• _What you will do_
Word for word, set down the full listing below.

*** Supplied records ***

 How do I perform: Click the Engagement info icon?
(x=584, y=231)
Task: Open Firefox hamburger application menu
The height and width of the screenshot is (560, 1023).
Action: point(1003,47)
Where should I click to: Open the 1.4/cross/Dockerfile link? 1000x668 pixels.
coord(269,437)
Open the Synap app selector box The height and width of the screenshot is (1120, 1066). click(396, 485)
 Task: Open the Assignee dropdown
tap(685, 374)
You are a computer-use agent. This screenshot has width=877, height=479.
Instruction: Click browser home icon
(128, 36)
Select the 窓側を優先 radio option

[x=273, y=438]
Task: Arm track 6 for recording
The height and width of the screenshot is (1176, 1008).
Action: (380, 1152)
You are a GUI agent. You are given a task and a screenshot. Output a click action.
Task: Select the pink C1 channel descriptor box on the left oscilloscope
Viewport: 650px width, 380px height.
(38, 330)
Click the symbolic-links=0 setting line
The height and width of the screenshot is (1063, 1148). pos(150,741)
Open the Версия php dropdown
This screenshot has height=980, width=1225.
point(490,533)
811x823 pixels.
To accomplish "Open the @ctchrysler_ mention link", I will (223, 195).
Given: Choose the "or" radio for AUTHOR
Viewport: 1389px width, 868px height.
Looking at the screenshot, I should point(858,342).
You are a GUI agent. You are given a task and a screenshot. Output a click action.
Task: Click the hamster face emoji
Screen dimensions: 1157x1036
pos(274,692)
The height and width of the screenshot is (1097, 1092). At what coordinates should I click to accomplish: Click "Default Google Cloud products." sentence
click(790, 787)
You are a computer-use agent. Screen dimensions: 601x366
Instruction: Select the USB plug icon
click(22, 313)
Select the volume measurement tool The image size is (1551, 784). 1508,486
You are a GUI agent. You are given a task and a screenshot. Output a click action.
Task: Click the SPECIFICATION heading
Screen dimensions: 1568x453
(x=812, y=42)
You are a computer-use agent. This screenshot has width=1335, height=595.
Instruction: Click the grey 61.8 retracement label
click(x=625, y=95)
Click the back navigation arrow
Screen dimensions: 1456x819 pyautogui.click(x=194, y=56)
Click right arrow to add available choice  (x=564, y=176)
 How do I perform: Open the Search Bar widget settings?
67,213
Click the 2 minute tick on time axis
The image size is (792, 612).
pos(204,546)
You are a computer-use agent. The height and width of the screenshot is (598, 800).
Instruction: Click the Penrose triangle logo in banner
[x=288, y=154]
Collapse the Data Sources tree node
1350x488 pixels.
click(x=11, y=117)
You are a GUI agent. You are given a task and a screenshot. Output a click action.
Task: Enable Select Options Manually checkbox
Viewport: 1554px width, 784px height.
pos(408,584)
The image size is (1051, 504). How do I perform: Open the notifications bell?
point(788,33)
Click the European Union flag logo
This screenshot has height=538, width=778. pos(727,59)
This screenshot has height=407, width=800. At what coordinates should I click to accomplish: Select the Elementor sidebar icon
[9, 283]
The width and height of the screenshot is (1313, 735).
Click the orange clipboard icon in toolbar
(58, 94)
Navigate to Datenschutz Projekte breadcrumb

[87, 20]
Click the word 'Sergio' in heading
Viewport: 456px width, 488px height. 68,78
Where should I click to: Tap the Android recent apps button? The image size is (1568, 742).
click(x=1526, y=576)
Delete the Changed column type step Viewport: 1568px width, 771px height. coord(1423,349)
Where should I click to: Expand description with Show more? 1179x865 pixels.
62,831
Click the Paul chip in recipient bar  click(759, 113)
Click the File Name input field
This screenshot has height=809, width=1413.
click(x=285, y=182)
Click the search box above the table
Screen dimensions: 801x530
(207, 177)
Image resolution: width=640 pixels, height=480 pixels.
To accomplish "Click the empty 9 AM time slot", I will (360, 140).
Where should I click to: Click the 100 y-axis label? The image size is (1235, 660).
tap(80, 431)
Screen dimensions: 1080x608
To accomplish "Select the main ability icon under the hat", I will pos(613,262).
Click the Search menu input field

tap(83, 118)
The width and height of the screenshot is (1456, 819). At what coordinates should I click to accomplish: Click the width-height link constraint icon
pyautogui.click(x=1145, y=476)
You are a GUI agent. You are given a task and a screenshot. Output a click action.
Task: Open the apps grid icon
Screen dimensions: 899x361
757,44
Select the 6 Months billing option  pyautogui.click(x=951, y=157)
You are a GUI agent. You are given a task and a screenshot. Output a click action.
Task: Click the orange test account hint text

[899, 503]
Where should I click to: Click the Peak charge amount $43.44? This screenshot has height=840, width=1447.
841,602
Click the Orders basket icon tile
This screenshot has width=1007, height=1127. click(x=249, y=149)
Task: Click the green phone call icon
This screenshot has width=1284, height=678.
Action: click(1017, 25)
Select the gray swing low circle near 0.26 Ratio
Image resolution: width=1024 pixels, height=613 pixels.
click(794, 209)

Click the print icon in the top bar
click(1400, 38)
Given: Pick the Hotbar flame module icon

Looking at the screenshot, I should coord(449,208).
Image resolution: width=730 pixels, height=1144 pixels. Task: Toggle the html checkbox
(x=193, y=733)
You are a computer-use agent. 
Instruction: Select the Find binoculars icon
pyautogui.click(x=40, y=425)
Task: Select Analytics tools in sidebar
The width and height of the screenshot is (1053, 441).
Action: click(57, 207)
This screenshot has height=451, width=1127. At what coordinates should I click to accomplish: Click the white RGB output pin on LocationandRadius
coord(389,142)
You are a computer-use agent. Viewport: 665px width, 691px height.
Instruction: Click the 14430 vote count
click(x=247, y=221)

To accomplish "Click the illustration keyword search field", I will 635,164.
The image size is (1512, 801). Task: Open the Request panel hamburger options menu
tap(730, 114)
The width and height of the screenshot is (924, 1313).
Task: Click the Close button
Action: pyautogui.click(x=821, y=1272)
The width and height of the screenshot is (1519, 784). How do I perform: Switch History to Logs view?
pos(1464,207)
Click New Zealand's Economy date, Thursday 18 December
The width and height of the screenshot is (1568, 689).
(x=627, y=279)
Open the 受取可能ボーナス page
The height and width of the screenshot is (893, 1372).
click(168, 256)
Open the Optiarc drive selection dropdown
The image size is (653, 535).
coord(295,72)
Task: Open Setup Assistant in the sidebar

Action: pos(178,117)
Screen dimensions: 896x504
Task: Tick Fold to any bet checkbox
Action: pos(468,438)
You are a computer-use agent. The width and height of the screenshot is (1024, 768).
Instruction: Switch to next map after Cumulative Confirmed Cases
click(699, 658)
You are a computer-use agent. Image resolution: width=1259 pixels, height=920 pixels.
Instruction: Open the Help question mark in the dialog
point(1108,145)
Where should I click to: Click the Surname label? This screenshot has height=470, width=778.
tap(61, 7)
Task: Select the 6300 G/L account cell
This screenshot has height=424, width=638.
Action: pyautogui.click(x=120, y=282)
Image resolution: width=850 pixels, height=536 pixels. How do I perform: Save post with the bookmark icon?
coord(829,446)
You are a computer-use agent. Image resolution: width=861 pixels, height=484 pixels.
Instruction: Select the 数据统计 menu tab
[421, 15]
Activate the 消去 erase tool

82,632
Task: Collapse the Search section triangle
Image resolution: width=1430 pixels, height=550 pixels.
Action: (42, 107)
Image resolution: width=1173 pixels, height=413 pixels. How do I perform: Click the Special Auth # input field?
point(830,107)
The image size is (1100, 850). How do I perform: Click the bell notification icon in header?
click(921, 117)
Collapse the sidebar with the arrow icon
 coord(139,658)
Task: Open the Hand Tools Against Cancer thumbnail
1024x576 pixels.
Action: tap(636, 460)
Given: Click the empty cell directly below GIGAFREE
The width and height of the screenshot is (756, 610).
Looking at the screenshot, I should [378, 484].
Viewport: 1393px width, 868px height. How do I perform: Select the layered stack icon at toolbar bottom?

*** End of Supplied records ***

• _Task answer_
 How do I perform: Click the Engagement info icon?
(x=584, y=231)
Task: Open Firefox hamburger application menu
The height and width of the screenshot is (560, 1023).
Action: point(1003,47)
Where should I click to: Open the 1.4/cross/Dockerfile link? 1000x668 pixels.
coord(269,437)
Open the Synap app selector box The height and width of the screenshot is (1120, 1066). click(396, 485)
 Task: Open the Assignee dropdown
tap(685, 374)
You are a computer-use agent. This screenshot has width=877, height=479.
Instruction: Click browser home icon
(128, 36)
Select the 窓側を優先 radio option

[x=273, y=438]
Task: Arm track 6 for recording
The height and width of the screenshot is (1176, 1008).
Action: (380, 1152)
You are a GUI agent. You are given a task and a screenshot. Output a click action.
Task: Select the pink C1 channel descriptor box on the left oscilloscope
Viewport: 650px width, 380px height.
(38, 330)
Click the symbolic-links=0 setting line
The height and width of the screenshot is (1063, 1148). pos(150,741)
Open the Версия php dropdown
This screenshot has height=980, width=1225.
point(490,533)
811x823 pixels.
To accomplish "Open the @ctchrysler_ mention link", I will (223, 195).
Given: Choose the "or" radio for AUTHOR
Viewport: 1389px width, 868px height.
Looking at the screenshot, I should point(858,342).
You are a GUI agent. You are given a task and a screenshot. Output a click action.
Task: Click the hamster face emoji
Screen dimensions: 1157x1036
pos(274,692)
The height and width of the screenshot is (1097, 1092). At what coordinates should I click to accomplish: Click "Default Google Cloud products." sentence
click(790, 787)
You are a computer-use agent. Screen dimensions: 601x366
Instruction: Select the USB plug icon
click(22, 313)
Select the volume measurement tool The image size is (1551, 784). 1508,486
You are a GUI agent. You are given a task and a screenshot. Output a click action.
Task: Click the SPECIFICATION heading
Screen dimensions: 1568x453
(x=812, y=42)
You are a computer-use agent. This screenshot has width=1335, height=595.
Instruction: Click the grey 61.8 retracement label
click(x=625, y=95)
Click the back navigation arrow
Screen dimensions: 1456x819 pyautogui.click(x=194, y=56)
Click right arrow to add available choice  (x=564, y=176)
 How do I perform: Open the Search Bar widget settings?
67,213
Click the 2 minute tick on time axis
The image size is (792, 612).
pos(204,546)
You are a computer-use agent. The height and width of the screenshot is (598, 800).
Instruction: Click the Penrose triangle logo in banner
[x=288, y=154]
Collapse the Data Sources tree node
1350x488 pixels.
click(x=11, y=117)
You are a GUI agent. You are given a task and a screenshot. Output a click action.
Task: Enable Select Options Manually checkbox
Viewport: 1554px width, 784px height.
pos(408,584)
The image size is (1051, 504). How do I perform: Open the notifications bell?
point(788,33)
Click the European Union flag logo
This screenshot has height=538, width=778. pos(727,59)
This screenshot has height=407, width=800. At what coordinates should I click to accomplish: Select the Elementor sidebar icon
[9, 283]
The width and height of the screenshot is (1313, 735).
Click the orange clipboard icon in toolbar
(58, 94)
Navigate to Datenschutz Projekte breadcrumb

[87, 20]
Click the word 'Sergio' in heading
Viewport: 456px width, 488px height. 68,78
Where should I click to: Tap the Android recent apps button? The image size is (1568, 742).
click(x=1526, y=576)
Delete the Changed column type step Viewport: 1568px width, 771px height. coord(1423,349)
Where should I click to: Expand description with Show more? 1179x865 pixels.
62,831
Click the Paul chip in recipient bar  click(759, 113)
Click the File Name input field
This screenshot has height=809, width=1413.
click(x=285, y=182)
Click the search box above the table
Screen dimensions: 801x530
(207, 177)
Image resolution: width=640 pixels, height=480 pixels.
To accomplish "Click the empty 9 AM time slot", I will (360, 140).
Where should I click to: Click the 100 y-axis label? The image size is (1235, 660).
tap(80, 431)
Screen dimensions: 1080x608
To accomplish "Select the main ability icon under the hat", I will pos(613,262).
Click the Search menu input field

tap(83, 118)
The width and height of the screenshot is (1456, 819). At what coordinates should I click to accomplish: Click the width-height link constraint icon
pyautogui.click(x=1145, y=476)
You are a GUI agent. You are given a task and a screenshot. Output a click action.
Task: Open the apps grid icon
Screen dimensions: 899x361
757,44
Select the 6 Months billing option  pyautogui.click(x=951, y=157)
You are a GUI agent. You are given a task and a screenshot. Output a click action.
Task: Click the orange test account hint text

[899, 503]
Where should I click to: Click the Peak charge amount $43.44? This screenshot has height=840, width=1447.
841,602
Click the Orders basket icon tile
This screenshot has width=1007, height=1127. click(x=249, y=149)
Task: Click the green phone call icon
This screenshot has width=1284, height=678.
Action: click(1017, 25)
Select the gray swing low circle near 0.26 Ratio
Image resolution: width=1024 pixels, height=613 pixels.
click(794, 209)

Click the print icon in the top bar
click(1400, 38)
Given: Pick the Hotbar flame module icon

Looking at the screenshot, I should coord(449,208).
Image resolution: width=730 pixels, height=1144 pixels. Task: Toggle the html checkbox
(x=193, y=733)
You are a computer-use agent. 
Instruction: Select the Find binoculars icon
pyautogui.click(x=40, y=425)
Task: Select Analytics tools in sidebar
The width and height of the screenshot is (1053, 441).
Action: click(57, 207)
This screenshot has height=451, width=1127. At what coordinates should I click to accomplish: Click the white RGB output pin on LocationandRadius
coord(389,142)
You are a computer-use agent. Viewport: 665px width, 691px height.
Instruction: Click the 14430 vote count
click(x=247, y=221)

To accomplish "Click the illustration keyword search field", I will 635,164.
The image size is (1512, 801). Task: Open the Request panel hamburger options menu
tap(730, 114)
The width and height of the screenshot is (924, 1313).
Task: Click the Close button
Action: pyautogui.click(x=821, y=1272)
The width and height of the screenshot is (1519, 784). How do I perform: Switch History to Logs view?
pos(1464,207)
Click New Zealand's Economy date, Thursday 18 December
The width and height of the screenshot is (1568, 689).
(x=627, y=279)
Open the 受取可能ボーナス page
The height and width of the screenshot is (893, 1372).
click(168, 256)
Open the Optiarc drive selection dropdown
The image size is (653, 535).
coord(295,72)
Task: Open Setup Assistant in the sidebar

Action: pos(178,117)
Screen dimensions: 896x504
Task: Tick Fold to any bet checkbox
Action: pos(468,438)
You are a computer-use agent. The width and height of the screenshot is (1024, 768).
Instruction: Switch to next map after Cumulative Confirmed Cases
click(699, 658)
You are a computer-use agent. Image resolution: width=1259 pixels, height=920 pixels.
Instruction: Open the Help question mark in the dialog
point(1108,145)
Where should I click to: Click the Surname label? This screenshot has height=470, width=778.
tap(61, 7)
Task: Select the 6300 G/L account cell
This screenshot has height=424, width=638.
Action: pyautogui.click(x=120, y=282)
Image resolution: width=850 pixels, height=536 pixels. How do I perform: Save post with the bookmark icon?
coord(829,446)
You are a computer-use agent. Image resolution: width=861 pixels, height=484 pixels.
Instruction: Select the 数据统计 menu tab
[421, 15]
Activate the 消去 erase tool

82,632
Task: Collapse the Search section triangle
Image resolution: width=1430 pixels, height=550 pixels.
Action: (42, 107)
Image resolution: width=1173 pixels, height=413 pixels. How do I perform: Click the Special Auth # input field?
point(830,107)
The image size is (1100, 850). How do I perform: Click the bell notification icon in header?
click(921, 117)
Collapse the sidebar with the arrow icon
 coord(139,658)
Task: Open the Hand Tools Against Cancer thumbnail
1024x576 pixels.
Action: tap(636, 460)
Given: Click the empty cell directly below GIGAFREE
The width and height of the screenshot is (756, 610).
Looking at the screenshot, I should [378, 484].
Viewport: 1393px width, 868px height. How do I perform: Select the layered stack icon at toolbar bottom?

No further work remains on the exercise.